Sociosexual orientation
measure of individual differences in sexual strategies; extend to which individuals are restrictive or permissive in their attitudes towards casual sex
Sexual double standard
harsher judgment of women for engaging in similar sexual activity
-women socialized to restrict feelings of sexual desire to the context of committed intimate relationships
Sexual behavioural system
Innate-basic operation does not rely on socialization
Individual difference in sexual motives, emotions, behaviours reflect variations in functioning of the system
study were they make participants watch either sexy movie or cat behaviours movie, then potential partner
More intimate self-disclosure to potential partner after watching erotic video
Meaning: activation of sexual system promotes self-disclosure & responsiveness, which play key role in development of intimacy
Relationship stage model of sexual desire
across different stages, sexual desire motivates expenditure of effort towards deepening & maintaining the relationship
sexual desire makes it difficult to detach if the relationship is terminated
Why does romantic conflict sometimes increase sexual desire?
Threat to relationship = attachment system activation (seeking reassurance & closeness)
results of study looking at more sex = more happiness?
curvilinear effect. sexual frequency no longer associated with well-being at a frequency greater than once a week
Why having sex also impact our satisfaction & well-being : self-determination theory
we are happiest engaging in activities that meet the following needs:
-relatedness= feel close to others
-competence= feel confident & capable
-autonomy = feel that we can choose & control our own actions
fulfillment of all three needs uniquely predicts sexual & relationship satisfaction
Men exhibit sexual overperception bias.
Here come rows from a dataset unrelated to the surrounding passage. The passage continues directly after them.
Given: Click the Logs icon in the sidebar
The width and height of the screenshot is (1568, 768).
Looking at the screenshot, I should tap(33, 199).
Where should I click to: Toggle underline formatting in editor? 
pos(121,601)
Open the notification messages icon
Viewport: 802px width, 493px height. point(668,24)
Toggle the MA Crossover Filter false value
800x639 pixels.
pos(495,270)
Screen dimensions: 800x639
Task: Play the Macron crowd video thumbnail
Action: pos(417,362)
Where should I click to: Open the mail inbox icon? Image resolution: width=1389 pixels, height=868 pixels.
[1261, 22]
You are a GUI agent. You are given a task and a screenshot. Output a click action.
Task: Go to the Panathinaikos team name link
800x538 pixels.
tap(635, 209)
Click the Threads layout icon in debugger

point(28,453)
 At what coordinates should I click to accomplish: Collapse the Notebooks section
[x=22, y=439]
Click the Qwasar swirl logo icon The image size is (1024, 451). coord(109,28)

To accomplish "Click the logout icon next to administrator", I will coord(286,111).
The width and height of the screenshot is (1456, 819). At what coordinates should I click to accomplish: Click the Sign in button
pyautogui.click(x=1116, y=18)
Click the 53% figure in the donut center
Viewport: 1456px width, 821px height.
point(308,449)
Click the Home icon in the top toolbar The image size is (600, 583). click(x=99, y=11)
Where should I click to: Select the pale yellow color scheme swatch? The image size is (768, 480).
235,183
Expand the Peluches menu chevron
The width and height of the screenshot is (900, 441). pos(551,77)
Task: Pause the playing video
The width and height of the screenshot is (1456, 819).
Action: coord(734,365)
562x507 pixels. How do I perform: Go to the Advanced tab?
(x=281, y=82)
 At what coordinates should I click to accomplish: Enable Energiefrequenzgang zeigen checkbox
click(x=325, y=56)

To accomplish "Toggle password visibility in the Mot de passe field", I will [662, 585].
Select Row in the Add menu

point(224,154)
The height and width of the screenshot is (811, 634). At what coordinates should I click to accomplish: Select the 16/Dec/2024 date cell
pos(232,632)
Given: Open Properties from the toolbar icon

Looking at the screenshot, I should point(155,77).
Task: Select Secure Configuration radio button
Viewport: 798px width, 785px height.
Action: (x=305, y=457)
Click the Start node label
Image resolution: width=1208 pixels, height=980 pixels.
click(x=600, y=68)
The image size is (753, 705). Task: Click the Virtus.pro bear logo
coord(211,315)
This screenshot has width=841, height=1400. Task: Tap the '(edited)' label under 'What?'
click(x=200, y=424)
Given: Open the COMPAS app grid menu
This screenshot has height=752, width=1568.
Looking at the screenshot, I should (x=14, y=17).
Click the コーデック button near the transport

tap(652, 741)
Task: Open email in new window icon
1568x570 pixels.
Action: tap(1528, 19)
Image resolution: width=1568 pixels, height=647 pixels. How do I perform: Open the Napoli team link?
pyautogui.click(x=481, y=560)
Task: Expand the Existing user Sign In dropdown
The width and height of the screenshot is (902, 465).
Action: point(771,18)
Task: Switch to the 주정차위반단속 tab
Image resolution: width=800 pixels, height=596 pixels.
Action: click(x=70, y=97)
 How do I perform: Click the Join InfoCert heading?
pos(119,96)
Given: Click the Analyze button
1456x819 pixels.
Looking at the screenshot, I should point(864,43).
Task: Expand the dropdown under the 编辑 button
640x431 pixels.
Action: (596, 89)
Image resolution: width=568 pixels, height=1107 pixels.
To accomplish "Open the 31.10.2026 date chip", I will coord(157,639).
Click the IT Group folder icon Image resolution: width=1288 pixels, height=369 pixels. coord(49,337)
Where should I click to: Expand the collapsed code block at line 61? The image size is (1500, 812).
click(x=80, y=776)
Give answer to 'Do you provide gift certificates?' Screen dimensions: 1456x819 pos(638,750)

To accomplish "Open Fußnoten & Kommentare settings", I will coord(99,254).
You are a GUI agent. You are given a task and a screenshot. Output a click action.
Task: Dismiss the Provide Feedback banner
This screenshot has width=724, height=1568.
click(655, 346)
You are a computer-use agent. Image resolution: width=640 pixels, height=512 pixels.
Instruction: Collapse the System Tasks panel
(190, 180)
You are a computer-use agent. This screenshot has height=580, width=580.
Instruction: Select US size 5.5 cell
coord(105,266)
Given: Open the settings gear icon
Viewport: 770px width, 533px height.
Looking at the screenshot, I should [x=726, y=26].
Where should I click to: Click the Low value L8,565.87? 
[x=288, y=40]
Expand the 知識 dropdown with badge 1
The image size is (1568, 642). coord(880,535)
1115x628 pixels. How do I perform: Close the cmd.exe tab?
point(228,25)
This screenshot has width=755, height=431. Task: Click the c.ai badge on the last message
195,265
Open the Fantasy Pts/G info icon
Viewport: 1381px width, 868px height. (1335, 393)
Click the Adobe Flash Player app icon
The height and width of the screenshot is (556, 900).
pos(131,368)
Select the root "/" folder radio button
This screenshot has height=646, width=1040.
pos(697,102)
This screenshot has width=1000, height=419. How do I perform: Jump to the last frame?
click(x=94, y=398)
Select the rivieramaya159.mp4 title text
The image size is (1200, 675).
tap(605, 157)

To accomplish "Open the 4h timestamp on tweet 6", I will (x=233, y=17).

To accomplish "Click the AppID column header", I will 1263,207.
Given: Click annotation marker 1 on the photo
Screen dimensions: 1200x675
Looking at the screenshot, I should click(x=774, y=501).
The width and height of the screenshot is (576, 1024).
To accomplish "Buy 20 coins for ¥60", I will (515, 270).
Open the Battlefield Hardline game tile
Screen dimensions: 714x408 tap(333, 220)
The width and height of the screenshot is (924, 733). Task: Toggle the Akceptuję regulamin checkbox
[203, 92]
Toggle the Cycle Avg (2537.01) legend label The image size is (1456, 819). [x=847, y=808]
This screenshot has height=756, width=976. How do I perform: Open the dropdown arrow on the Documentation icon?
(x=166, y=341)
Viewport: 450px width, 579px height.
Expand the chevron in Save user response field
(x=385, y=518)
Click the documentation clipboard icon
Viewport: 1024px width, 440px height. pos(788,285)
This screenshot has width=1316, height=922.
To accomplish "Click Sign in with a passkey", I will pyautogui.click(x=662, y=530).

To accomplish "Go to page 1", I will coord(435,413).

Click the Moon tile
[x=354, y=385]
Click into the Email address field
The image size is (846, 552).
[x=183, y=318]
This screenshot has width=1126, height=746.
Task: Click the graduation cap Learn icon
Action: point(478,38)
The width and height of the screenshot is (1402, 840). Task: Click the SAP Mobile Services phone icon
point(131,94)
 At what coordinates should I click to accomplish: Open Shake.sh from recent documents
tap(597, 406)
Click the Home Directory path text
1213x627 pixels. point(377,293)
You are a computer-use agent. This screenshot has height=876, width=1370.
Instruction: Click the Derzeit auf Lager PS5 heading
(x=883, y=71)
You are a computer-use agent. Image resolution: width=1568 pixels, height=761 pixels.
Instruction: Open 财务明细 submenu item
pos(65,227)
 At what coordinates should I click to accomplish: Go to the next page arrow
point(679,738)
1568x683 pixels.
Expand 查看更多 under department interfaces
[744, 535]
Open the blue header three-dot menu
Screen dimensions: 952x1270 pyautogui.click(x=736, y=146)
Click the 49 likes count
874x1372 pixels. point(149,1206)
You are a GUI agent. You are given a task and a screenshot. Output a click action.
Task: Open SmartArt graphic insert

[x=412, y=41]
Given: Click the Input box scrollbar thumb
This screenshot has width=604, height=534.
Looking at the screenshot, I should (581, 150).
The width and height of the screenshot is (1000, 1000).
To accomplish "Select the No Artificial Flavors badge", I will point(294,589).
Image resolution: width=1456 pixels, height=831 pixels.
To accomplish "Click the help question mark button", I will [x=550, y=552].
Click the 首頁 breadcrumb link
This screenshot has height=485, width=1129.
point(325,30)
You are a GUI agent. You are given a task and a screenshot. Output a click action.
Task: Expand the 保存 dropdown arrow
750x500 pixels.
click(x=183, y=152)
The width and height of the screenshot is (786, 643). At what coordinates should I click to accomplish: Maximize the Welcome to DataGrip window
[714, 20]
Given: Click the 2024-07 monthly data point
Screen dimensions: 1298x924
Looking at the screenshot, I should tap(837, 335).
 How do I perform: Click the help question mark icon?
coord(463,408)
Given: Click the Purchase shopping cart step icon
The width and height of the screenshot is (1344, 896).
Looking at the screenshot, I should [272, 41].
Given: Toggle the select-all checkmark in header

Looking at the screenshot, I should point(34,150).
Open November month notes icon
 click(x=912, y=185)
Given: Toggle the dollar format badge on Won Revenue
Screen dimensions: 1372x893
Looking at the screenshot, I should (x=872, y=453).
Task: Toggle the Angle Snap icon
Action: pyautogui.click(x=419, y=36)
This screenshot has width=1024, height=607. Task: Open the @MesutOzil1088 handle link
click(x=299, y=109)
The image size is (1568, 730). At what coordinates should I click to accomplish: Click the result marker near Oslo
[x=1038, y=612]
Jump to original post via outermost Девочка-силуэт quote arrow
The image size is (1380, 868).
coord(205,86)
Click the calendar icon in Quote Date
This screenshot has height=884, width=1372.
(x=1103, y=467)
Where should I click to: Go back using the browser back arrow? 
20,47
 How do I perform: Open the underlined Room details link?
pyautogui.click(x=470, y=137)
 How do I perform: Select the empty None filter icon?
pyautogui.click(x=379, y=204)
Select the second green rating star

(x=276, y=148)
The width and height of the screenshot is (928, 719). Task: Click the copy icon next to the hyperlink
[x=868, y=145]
What is it?
perceive greater sexual intent in women’s behaviour compared to women’s self-reported intent & outsider observer woman ratings
What are the 3 components of sexual communication?
- Degree of sexual self-disclosure
- Quality of sexual communication
- Frequency of sexual communication
What is cognitive reappraisal? How can it help partners that are scared to have sexual communication
An emotion regulation strategy involving re-evaluation and reframing the meaning or significance of a situation
Going from “I’m going to embarrass myself” to “This is an opportunity to get closer to my partner”
By construing the situation as less aversive, will be less likely to avoid it
Unmitigated communion and impact on sexual & relationship satisfaction
Those who focus exclusively on partner’s needs to the exclusion of one’s own: experience less sexual & relationship satisf.